**WORK INSTRUCTION:**
From the entries below, return exactly the lines beginning at the one that contains "The height and width of the screenshot is (534, 968)." and ending at the one that contains "Task: Open Campagnes megaphone icon", both of them included, and only those lines.

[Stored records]
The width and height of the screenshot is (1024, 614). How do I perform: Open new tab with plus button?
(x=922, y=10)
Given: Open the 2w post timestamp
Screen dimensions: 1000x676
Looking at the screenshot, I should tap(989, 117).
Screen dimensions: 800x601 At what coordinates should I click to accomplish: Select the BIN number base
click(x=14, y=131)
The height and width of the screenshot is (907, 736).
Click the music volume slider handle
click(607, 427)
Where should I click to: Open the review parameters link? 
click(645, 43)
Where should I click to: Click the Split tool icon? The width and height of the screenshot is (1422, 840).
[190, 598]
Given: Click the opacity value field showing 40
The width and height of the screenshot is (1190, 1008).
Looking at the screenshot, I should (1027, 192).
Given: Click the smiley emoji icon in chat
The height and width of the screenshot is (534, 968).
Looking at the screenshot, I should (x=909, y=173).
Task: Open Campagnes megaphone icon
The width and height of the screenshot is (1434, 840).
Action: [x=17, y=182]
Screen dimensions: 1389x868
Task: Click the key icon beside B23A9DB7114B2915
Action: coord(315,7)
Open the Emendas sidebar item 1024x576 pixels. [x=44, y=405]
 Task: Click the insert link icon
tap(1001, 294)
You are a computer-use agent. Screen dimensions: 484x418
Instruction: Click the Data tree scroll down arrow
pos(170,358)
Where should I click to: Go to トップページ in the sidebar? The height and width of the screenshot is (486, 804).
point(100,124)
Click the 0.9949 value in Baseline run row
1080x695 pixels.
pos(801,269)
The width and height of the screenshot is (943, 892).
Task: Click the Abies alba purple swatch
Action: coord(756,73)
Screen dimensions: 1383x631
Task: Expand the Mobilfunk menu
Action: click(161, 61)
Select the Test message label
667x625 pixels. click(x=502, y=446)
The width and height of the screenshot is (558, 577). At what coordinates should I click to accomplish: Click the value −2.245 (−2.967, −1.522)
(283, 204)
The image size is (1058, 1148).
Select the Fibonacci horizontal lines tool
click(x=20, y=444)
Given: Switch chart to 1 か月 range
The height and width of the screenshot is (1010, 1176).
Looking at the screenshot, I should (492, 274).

**SOLUTION:**
The height and width of the screenshot is (534, 968).
Looking at the screenshot, I should (x=909, y=173).
Task: Open Campagnes megaphone icon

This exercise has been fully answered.